Щелчок выключателя в прихожей. Пока Кирилл обшаривает взглядом полку с обувью, успеваю испытать еще один иррациональный страх – что ему не стоит видеть меня в таком состоянии. Мне стыдно, не хочу, чтобы он думал, что я слабый. Но я устал от всего этого, устал от бесконечной борьбы с тем, что происходит внутри, с собственными мыслями, устал от попыток вернуть контроль. Это выматывает не только душу, но и тело.

Снова щелчок, свет в этот раз заливает кухню. Я знаю, что он там увидит. Засохший бутерброд на столе. Недопитый кофе. Признаки моего неблагополучия. Он знает, что я всегда убираю за собой – привычка, выработанная годами.
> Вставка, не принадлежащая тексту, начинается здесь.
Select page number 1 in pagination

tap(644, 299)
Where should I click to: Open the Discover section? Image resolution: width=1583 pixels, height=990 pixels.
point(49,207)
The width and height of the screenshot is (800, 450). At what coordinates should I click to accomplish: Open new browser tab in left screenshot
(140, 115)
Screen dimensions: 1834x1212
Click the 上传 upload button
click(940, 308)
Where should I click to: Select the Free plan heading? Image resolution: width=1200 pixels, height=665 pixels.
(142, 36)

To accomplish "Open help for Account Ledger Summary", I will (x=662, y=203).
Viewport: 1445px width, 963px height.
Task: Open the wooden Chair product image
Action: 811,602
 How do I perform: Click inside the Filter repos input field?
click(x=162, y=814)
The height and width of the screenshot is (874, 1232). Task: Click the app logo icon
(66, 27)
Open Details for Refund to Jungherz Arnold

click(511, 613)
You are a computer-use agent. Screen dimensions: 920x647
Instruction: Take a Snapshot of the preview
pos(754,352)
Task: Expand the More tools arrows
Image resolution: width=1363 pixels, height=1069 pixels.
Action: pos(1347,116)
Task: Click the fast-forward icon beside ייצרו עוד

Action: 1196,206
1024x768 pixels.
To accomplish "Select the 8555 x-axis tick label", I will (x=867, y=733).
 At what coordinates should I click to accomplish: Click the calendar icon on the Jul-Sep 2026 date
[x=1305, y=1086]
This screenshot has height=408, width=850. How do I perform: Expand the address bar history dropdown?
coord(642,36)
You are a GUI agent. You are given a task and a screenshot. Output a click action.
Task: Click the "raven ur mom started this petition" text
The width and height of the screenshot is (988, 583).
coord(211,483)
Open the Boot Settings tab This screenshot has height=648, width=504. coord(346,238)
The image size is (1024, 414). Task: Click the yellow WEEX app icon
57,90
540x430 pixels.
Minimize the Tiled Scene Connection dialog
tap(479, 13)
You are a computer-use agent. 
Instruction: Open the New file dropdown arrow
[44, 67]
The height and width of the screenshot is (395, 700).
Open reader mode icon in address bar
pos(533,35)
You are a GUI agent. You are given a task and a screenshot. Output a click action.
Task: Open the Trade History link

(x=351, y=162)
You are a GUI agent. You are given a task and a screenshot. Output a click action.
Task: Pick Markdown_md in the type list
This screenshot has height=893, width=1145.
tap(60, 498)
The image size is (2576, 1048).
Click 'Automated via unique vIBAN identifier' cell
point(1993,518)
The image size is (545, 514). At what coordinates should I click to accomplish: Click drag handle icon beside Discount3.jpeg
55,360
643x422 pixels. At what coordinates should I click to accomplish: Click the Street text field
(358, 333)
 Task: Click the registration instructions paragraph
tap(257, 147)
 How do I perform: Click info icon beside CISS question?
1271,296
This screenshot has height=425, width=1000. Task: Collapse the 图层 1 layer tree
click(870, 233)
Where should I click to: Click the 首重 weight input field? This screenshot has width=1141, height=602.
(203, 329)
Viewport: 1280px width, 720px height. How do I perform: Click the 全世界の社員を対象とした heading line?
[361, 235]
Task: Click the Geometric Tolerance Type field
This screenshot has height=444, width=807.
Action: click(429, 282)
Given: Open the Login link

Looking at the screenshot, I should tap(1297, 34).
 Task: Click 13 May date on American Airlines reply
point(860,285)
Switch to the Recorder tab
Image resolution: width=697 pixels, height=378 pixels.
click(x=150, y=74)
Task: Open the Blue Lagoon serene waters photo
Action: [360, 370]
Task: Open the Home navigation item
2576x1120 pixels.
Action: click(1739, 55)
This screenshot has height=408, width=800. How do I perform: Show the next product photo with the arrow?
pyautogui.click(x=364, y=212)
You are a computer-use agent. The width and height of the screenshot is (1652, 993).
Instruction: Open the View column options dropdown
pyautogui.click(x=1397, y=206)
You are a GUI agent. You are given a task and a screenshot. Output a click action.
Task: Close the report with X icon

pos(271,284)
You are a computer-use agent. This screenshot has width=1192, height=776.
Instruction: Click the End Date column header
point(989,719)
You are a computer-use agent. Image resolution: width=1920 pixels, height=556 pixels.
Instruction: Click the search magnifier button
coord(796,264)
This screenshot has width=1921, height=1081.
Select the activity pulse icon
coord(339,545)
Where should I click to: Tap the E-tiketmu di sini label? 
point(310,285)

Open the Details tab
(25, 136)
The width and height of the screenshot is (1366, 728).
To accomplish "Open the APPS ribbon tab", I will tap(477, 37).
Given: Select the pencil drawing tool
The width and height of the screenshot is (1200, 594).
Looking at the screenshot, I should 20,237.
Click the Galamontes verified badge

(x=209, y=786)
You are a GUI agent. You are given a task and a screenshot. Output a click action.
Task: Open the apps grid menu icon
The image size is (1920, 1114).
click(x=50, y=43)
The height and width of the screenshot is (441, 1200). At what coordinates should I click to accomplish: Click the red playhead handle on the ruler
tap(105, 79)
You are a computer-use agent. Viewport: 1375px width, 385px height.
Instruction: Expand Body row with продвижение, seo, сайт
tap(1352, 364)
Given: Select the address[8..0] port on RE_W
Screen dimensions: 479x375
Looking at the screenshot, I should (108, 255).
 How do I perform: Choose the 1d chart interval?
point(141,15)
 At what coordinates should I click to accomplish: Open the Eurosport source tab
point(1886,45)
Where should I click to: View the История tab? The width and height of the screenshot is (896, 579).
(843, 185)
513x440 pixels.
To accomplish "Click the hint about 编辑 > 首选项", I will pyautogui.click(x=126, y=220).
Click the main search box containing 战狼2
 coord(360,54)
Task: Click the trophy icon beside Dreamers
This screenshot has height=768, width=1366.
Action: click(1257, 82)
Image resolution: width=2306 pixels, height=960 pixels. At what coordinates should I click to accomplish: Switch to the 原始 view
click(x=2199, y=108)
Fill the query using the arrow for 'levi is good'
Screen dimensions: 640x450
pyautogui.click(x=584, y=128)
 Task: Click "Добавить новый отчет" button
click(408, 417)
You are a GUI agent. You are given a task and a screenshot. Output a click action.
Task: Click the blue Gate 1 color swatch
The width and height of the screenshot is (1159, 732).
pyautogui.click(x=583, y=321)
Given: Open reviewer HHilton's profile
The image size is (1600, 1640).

И раз уж я ей изменил, значит, стряслось что-то серьезное. Мне бы заговорить, сказать, что все в порядке, но по-прежнему не могу выдавить из себя ни звука. Наоборот, замираю, словно застигнутый врасплох преступник, которого вот-вот разоблачат, затаиваю дыхание, только сердце гулко бухает в груди. Разумная часть меня, которая все это время бодрствовала и бесстрастно фиксировала все происходящее, даже будучи не в силах на него повлиять, была готова просить помощи; другая же, темная, размытая, заставляла хранить молчание, нашептывая прямо в ухо, что никто не поможет, что все потеряно, и что я никогда не стану таким, как прежде.

А что я сам? Я метался между этими крайностями – от надежды к обреченности, и это отняло последние силы.

Новый щелчок. Невероятно яркий свет заливает комнату, я осторожно приоткрываю глаза и вижу над собой обеспокоенное лицо брата.

– Алек, что с тобой? Как давно ты в таком состоянии?